FTX Wants $11M in Assets Back from Crypto
Alameda Research, an affiliate of cryptocurrency exchange FTX, filed a lawsuit to claw back $11.4 million held in an account with Crypto.com. The filing is part of the extensive effort by FTX to recover all assets and pay back creditors and users following the collapse of the crypto exchange.
Complaint filed in Delaware Bankruptcy Court
On November 7, a complaint was filed by Alameda in the U.S. Bankruptcy Court in Delaware. In the complaint, it is alleged that Crypto.com has held onto $11.4 million in assets since 2022 and has failed to turn over said assets to Alameda despite repeated requests for release. Alameda now seeks an order for Crypto.com to turn over the assets that it purports are rightfully its property.
Account and Allegations of Non-Cooperation
The account in question was reportedly registered under “Ka Yu Tin” and set up before them declared bankruptcy in 2022. Alameda alleges that Crypto froze the account upon FTX’s Chapter 11 filing and has “refused to cooperate with the Debtors’ requests,” improperly retaining the funds and thus prolonging the asset recovery process.

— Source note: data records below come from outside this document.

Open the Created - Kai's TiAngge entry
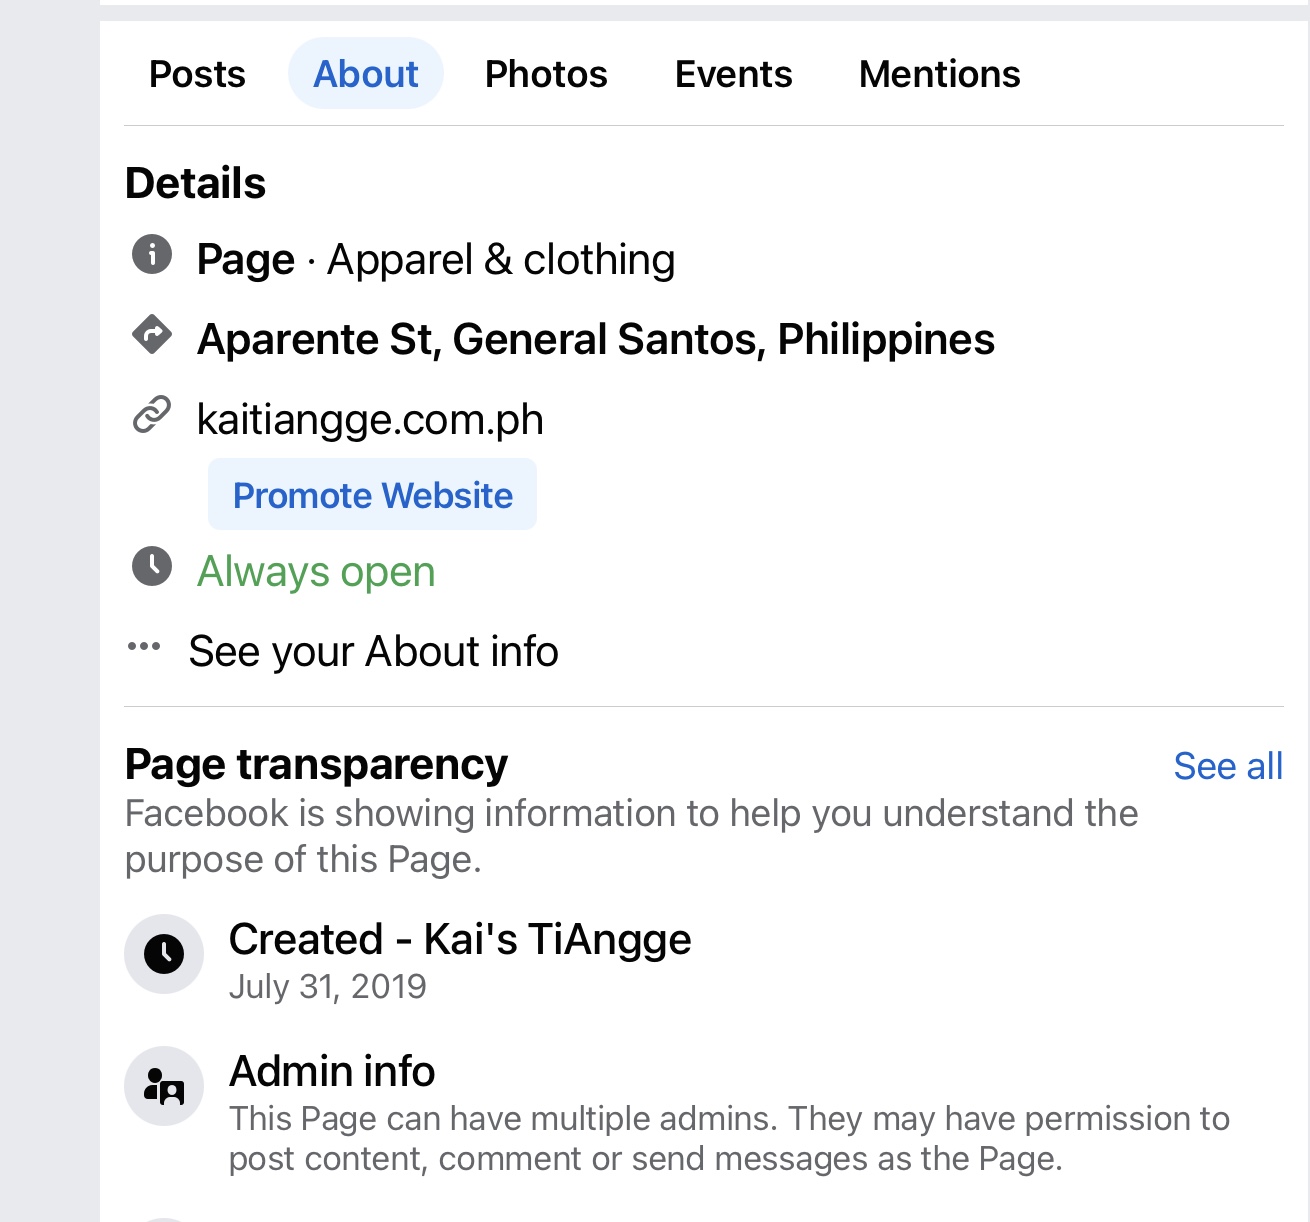The height and width of the screenshot is (1222, 1310). 460,940
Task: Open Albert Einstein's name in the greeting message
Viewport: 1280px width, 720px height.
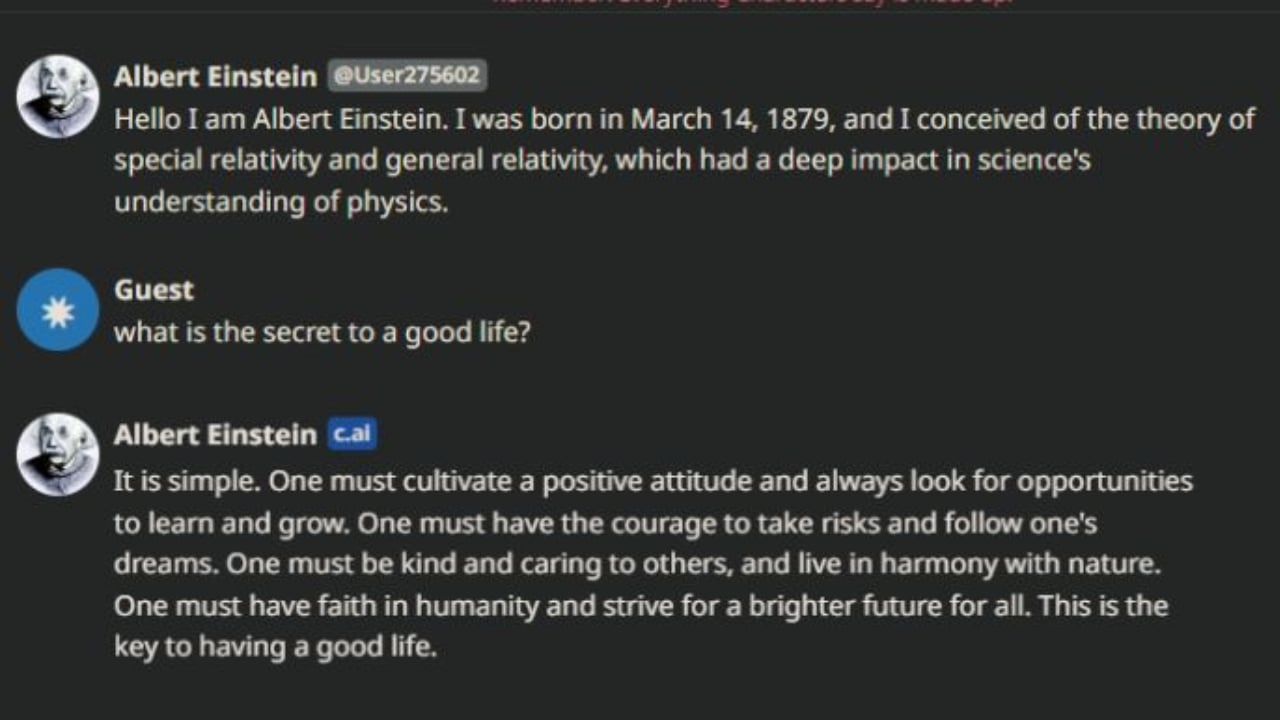Action: click(215, 76)
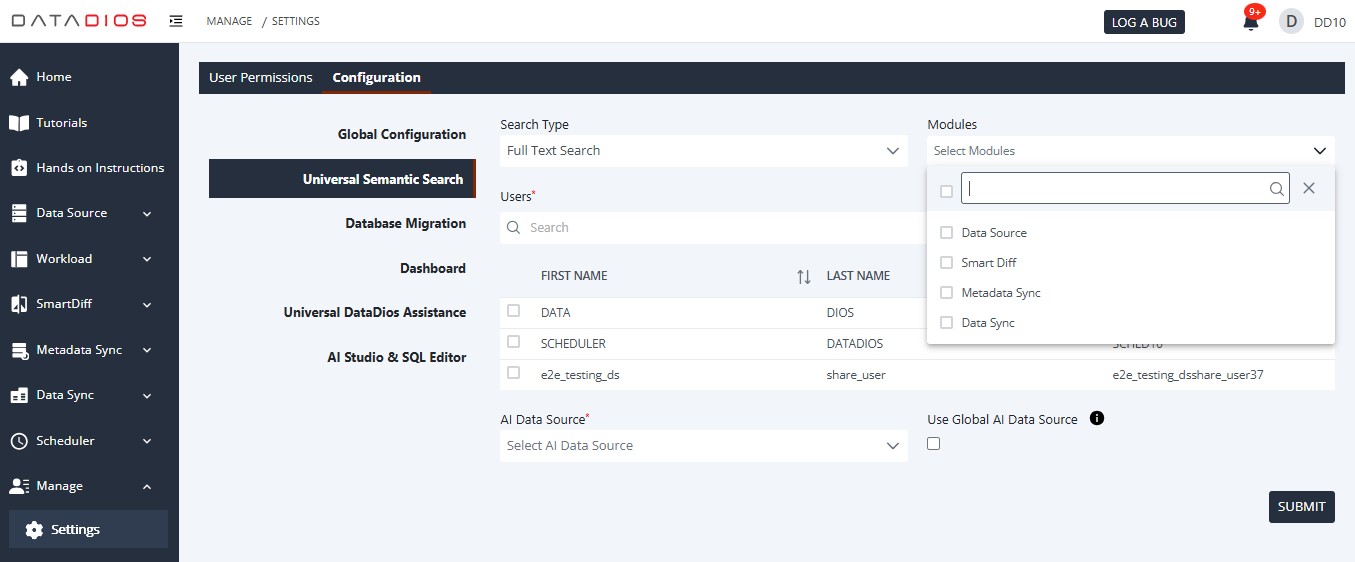Image resolution: width=1355 pixels, height=562 pixels.
Task: Click the LOG A BUG button
Action: pyautogui.click(x=1144, y=22)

Statement by Former Alameda CEO
Former Alameda chief executive Caroline Ellison confirmed the ownership of the assets in a declaration filed on November 1, days before reporting to prison. In the statement, Ellison declared that the $11.4 million in the Crypto.com account belongs to Alameda, underlining the firm’s position in its claim against the exchange.
Larger Scale Attempts at the Recovery of Tied-up Assets
This complaint is part of a line of several legal motions by Alameda and FTX’s representatives in trying to claw back frozen assets. In October, Alameda filed a similar complaint against crypto exchange KuCoin, seeking nearly $50 million in locked money, which KuCoin reportedly froze due to “suspicious activities.” Efforts in this regard remain paramount, for them plans to recover funds toward its repayment plan.
Bankruptcy Repayment Plan Progress
After being in bankruptcy proceedings for nearly two years, FTX outlined a plan that would reimburse creditors. The deal will ultimately return users about 98% of their claimed assets, according to crypto values from 2022, when FTX filed bankruptcy. For FTX, this compensation plan is a significant marking point in the effort to regain value for its users.
Development of the Criminal Case
The legal fallouts for the executives of them continue. Former CEO Sam Bankman-Fried, ex-CEO of Alameda Caroline Ellison, and co-CEO of FTX Ryan Salame are in prison. Co-founder Gary Wang will be sentenced in late November and, in effect, closes the criminal cases stemming from the collapse of FTX.